Rapamicina o sirolimus es un fármaco inmunosupresor utilizado por vía oral principalmente en el contexto de trasplantes renales. Su mecanismo de acción no ha sido completamente definido, pero se sabe que interfiere en la vía de la proteína mTOR, responsable de la proliferación celular y de la inhibición de la apoptosis en los pacientes con ET8. Hamartina y tuberina, las proteínas que se encuentran modificadas en la ET, suprimen también la actividad de la vía mTOR, de tal manera que la alteración en su funcionamiento provoca la activación permanente de esta vía provocando la aparición de tumores hamartomatosos a múltiples niveles9. Se ha sugerido que las vías por las que la rapamicina disminuye el número y el tamaño de los tumores en ET sean la inhibición de la angiogénesis9,10 y de factores de crecimiento aberrantes10, aunque estos fenómenos sólo se han comprobado en lesiones hamartomatosas extracutáneas (cerebro, riñón y pulmón).
Después de comprobar el fracaso de las terapias empleadas en nuestra paciente para el control de los angiofibromas faciales, decidimos ensayar un tratamiento tópico con rapamicina, una alternativa que ha sido descrita recientemente en dos trabajos anteriores9,10. El nuestro constituye el cuarto caso descrito en el que esta terapia es empleada para el control de angiofibromas faciales. En todos los pacientes se ha descrito franca mejoría del cuadro, con disminución marcada o incluso desaparición completa de las lesiones, así como mejoría en el eritema facial después de pocos meses de tratamiento. De los tres casos anteriormente descritos, dos fueron tratados con una solución de rapamicina 1mg/ml, y el paciente restante con rapamicina en pomada al 0,1%. La posología varió entre una y dos aplicaciones diarias. Al igual que en nuestra paciente, el tratamiento pareció ser bien tolerado, sin aparición de efectos adversos locales o sistémicos en ningún caso. Las vías farmacológicas responsables de la eficacia de rapamicina en los angiofibromas de la ET deben ser esclarecidas en futuros trabajos.

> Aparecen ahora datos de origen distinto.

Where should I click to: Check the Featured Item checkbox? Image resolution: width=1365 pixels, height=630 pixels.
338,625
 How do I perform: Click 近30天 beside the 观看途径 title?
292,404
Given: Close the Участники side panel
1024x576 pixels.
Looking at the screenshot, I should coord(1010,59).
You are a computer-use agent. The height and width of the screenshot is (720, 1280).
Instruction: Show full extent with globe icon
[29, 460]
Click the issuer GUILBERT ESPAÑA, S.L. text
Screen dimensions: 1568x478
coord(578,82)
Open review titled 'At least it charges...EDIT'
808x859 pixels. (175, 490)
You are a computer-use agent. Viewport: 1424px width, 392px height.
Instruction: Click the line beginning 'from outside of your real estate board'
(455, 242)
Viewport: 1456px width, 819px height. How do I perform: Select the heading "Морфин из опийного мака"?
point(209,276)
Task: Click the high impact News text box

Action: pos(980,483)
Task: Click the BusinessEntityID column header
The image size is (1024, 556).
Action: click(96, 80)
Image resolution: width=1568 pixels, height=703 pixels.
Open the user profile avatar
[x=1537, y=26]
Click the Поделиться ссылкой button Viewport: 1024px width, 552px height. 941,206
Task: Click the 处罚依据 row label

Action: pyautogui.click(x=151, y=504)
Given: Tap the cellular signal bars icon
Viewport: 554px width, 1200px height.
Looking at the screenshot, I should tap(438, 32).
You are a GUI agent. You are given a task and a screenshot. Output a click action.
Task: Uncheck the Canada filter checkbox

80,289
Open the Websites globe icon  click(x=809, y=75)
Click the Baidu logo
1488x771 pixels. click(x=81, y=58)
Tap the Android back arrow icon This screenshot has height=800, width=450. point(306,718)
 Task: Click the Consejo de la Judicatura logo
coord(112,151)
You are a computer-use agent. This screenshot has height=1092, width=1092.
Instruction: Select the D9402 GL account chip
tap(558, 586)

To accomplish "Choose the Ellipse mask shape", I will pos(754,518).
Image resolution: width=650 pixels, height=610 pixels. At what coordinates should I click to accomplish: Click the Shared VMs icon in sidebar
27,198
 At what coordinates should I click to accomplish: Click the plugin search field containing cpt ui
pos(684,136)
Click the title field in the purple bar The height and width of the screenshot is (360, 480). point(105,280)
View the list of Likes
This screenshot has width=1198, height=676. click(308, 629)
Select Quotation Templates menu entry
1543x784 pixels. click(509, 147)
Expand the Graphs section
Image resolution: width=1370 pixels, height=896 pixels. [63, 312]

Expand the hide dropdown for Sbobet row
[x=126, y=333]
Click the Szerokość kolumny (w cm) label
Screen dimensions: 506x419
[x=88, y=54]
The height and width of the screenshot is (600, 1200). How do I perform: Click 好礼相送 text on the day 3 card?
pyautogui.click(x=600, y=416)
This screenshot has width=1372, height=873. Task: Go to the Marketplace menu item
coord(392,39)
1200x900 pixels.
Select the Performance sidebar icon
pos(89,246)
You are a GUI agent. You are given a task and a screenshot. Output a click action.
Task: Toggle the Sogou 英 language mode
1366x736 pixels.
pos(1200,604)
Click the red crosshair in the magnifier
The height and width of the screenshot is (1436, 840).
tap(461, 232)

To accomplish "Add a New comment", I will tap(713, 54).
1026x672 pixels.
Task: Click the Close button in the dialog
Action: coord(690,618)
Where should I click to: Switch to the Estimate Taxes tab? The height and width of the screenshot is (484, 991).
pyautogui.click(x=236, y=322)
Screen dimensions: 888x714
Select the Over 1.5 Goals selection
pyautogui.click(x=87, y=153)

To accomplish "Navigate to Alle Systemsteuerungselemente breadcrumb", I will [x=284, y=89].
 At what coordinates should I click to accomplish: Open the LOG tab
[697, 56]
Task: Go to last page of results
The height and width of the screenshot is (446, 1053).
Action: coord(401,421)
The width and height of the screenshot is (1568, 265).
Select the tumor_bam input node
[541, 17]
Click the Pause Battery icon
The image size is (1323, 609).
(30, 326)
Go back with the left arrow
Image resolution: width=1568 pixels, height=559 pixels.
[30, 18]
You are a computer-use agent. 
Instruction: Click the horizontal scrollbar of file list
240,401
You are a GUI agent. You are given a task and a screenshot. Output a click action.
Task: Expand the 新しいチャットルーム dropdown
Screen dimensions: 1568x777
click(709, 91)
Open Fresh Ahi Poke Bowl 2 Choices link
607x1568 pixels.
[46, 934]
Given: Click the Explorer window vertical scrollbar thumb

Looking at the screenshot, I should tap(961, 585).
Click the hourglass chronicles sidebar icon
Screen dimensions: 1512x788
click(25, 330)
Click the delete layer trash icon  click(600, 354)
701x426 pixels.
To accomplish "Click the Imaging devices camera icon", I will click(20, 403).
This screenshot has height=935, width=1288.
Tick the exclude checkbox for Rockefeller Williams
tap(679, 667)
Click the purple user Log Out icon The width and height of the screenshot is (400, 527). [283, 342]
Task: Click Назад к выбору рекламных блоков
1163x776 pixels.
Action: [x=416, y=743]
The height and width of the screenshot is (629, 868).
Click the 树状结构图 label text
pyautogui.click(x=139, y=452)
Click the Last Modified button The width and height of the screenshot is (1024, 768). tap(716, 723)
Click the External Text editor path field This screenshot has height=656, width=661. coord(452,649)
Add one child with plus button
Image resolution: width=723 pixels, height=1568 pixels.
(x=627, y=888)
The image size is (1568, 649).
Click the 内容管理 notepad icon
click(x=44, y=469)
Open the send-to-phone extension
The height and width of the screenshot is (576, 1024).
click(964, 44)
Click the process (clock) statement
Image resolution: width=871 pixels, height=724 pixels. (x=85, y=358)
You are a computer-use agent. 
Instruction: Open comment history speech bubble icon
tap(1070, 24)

En el momento actual no existe en el mercado americano o europeo ningún preparado tópico de rapamicina comercial, por lo que ésta debe ser formulada en farmacia. Por su vía de administración, la aplicación tópica debería asociarse a un mejor perfil de seguridad en comparación con la vía oral, aunque es necesario un seguimiento más prolongado de los pacientes para confirmar estas observaciones. Dado el pequeño número de casos descritos hasta el momento, la presentación mas adecuada del producto no ha sido todavía determinada.
En conclusión, aportamos un nuevo caso de múltiples angiofibromas faciales en el contexto de ET tratados con rapamicina tópica. Su utilización puede representar una alternativa válida para este contexto, pero son necesarios más casos para verificar la eficacia y seguridad de la terapia a largo plazo.